Though in the case of a poster a couple of threads down, it's a case of me realizing that he/she's not a newbie internet poster that was inspired to comment by one of my posts, but rather someone who chose to create a new google account to argue this point. Presumably to distance themselves from "Bure is the greatest player ever" commentary. Though I'm just guessing. It still pisses me off, and wasted my time.

11/06/2007 3:09 pm  
Blogger Hawerchuk said...

I believe I used 2002-2004 data to analyze the effects of hits on goals:

The net effect of being credited with a hit is slightly negative. But if I recall correctly, there was no zone data back then on hits, so we don't know.

Obviously, separating the man from the puck and being credited with a takeaway is a positive event.

11/07/2007 9:54 am  
Blogger Bruce said...

Way behind the curve on this one, just getting caught up on old posts and new (to me) blogs, and saw my name in this one with a challenge to respond. So I will, even though nobody will read it.

Hits are not the be-all and end-all, far from it. Last night against Calgary for example, Oilers had 16 hits through two periods (in which they sucked), then just 1 in the third when they played pretty well. And as has been pointed out above, only the team without the puck gets hits. Thus in many games, the team with the most hits and/or blocks has often lost the battle of puck possession; and the team with the most giveaways has most often won that battle. Usually.
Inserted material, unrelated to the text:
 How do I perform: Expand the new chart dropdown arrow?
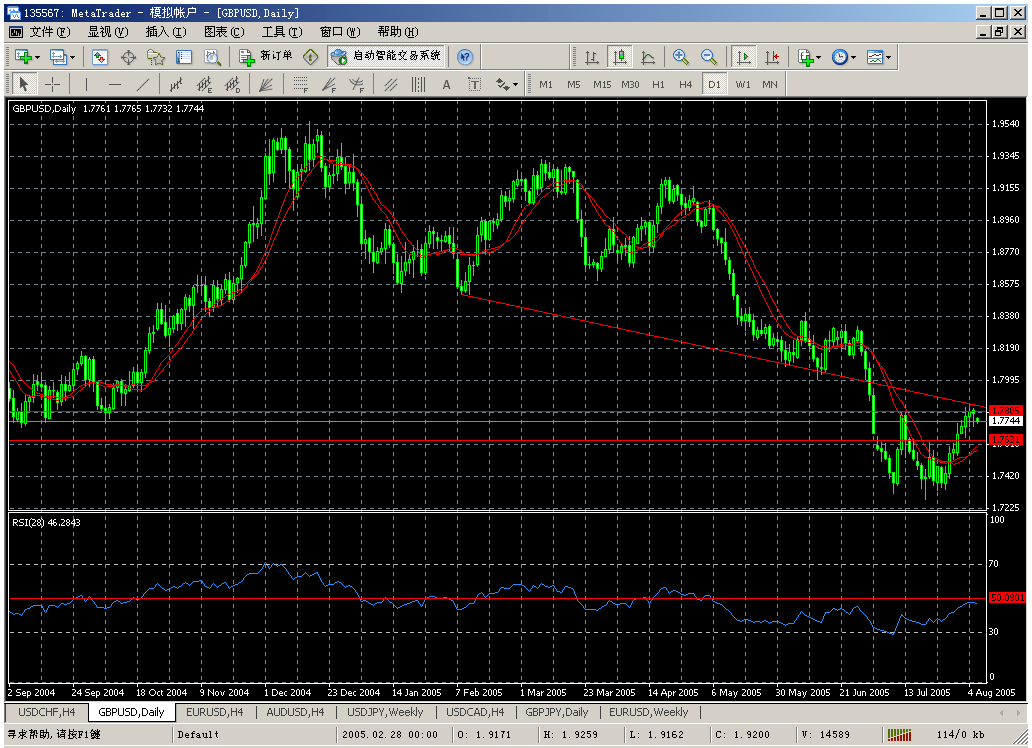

That said, the Oilers have played an awful lot of time without the puck, but you'd never know it fromn their hits numbers, especially those of their defencemen which I detailed on Lowetide a while back.

At the time RiversQ challenged me that there were neither statistical nor anecdotal arguments to prove that hits really mattered. I don't really disagree with that, a team of high-skilled puck possession Euros like say Detroit would be expected to have low hits totals and a damn good winning percentage.

From an anecdotal perspective, however, I will merely say that a team that is hemmed in its own end is often exactly one hit away from recovering the puck with room to move it out. But the Oilers defence (Staios 21 hits, Smid 19, nobody else above 10) just doesn't play it that way. And it's pretty hard to argue that the current system is working. It's also pretty hard to argue that this team sorely misses Jason Smith.